WORK INSTRUCTIONS
Below are the records; copy exactly the stretch from the line containing "Screen dimensions: 462x606" through the line containing "You are a computer-use", both ends included, and nothing else.

SUPPLIED INFORMATION
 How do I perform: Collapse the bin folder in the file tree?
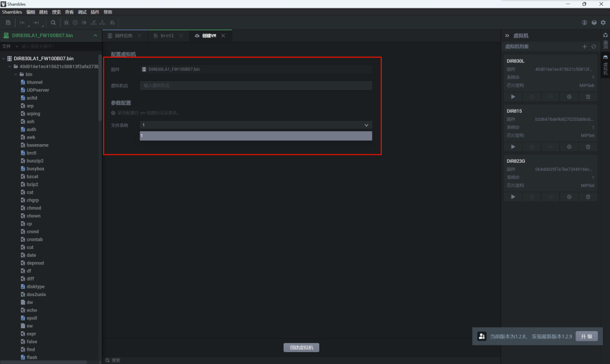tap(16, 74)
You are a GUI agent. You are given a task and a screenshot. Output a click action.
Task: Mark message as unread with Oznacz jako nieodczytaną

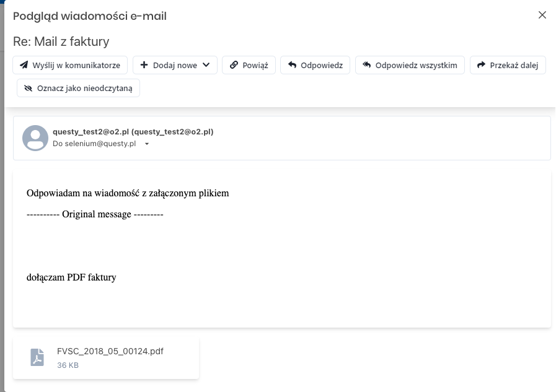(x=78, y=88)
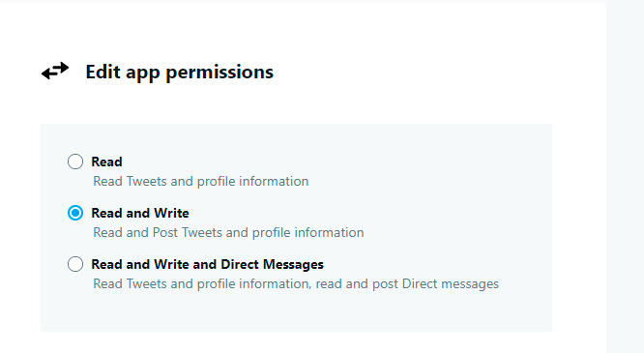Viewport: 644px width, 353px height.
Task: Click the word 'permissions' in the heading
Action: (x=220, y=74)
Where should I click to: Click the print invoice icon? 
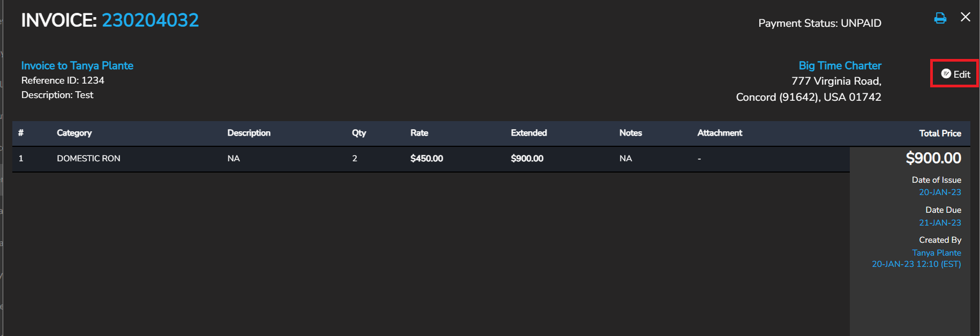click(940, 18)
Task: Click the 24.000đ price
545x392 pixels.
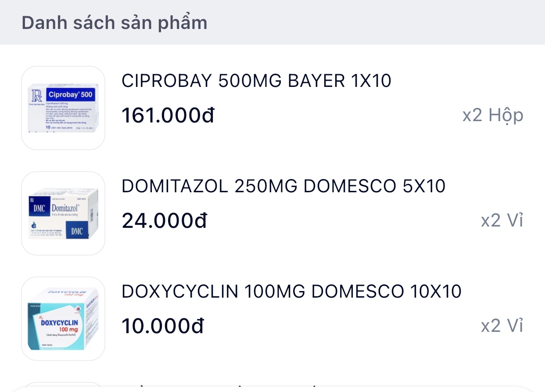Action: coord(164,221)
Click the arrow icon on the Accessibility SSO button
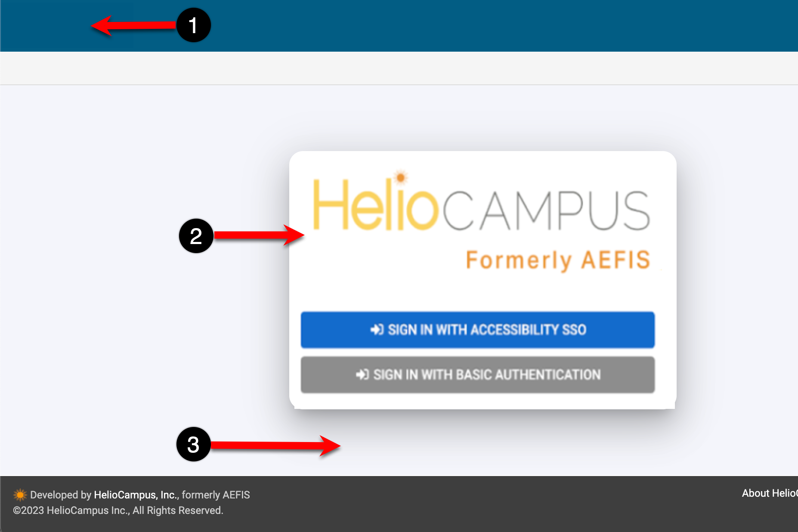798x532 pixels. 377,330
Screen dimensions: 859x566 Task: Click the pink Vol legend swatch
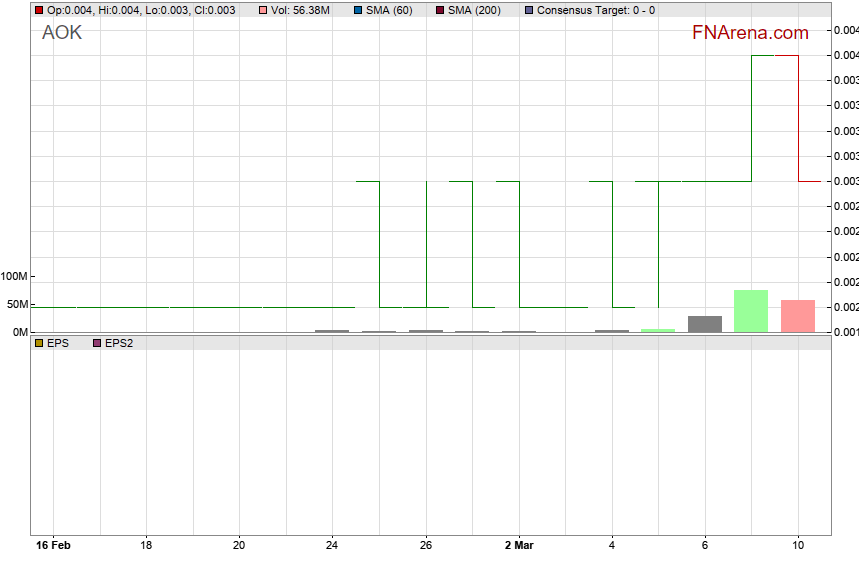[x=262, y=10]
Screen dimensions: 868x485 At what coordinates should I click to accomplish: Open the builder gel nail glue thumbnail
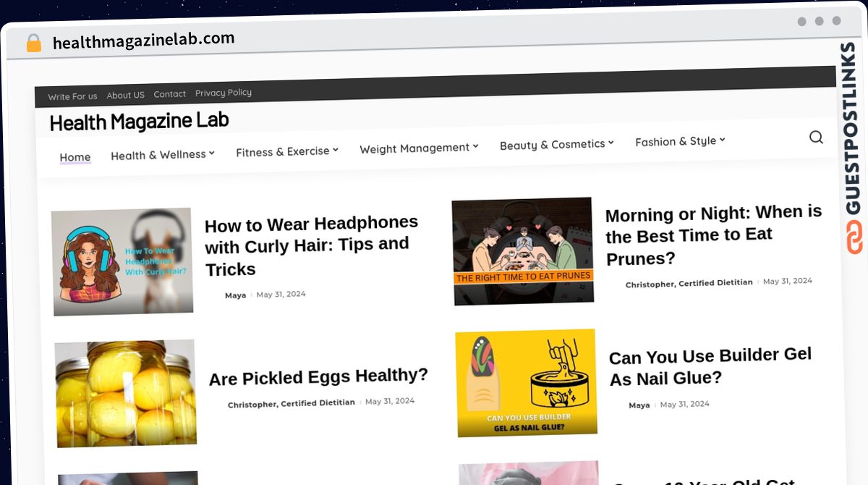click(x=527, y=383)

* * *

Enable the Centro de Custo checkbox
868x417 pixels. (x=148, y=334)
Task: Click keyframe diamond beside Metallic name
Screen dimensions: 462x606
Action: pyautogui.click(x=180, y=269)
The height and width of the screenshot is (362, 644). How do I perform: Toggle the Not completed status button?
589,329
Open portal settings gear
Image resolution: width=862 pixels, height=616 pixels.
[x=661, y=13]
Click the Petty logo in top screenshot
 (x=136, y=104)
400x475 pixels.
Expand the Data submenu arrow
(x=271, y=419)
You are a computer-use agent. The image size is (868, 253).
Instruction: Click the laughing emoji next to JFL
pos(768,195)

RESULT OF THE TASK
Screen dimensions: 462x606
Action: pyautogui.click(x=180, y=269)
The height and width of the screenshot is (362, 644). How do I perform: Toggle the Not completed status button?
589,329
Open portal settings gear
Image resolution: width=862 pixels, height=616 pixels.
[x=661, y=13]
Click the Petty logo in top screenshot
 (x=136, y=104)
400x475 pixels.
Expand the Data submenu arrow
(x=271, y=419)
You are a computer-use agent. The image size is (868, 253).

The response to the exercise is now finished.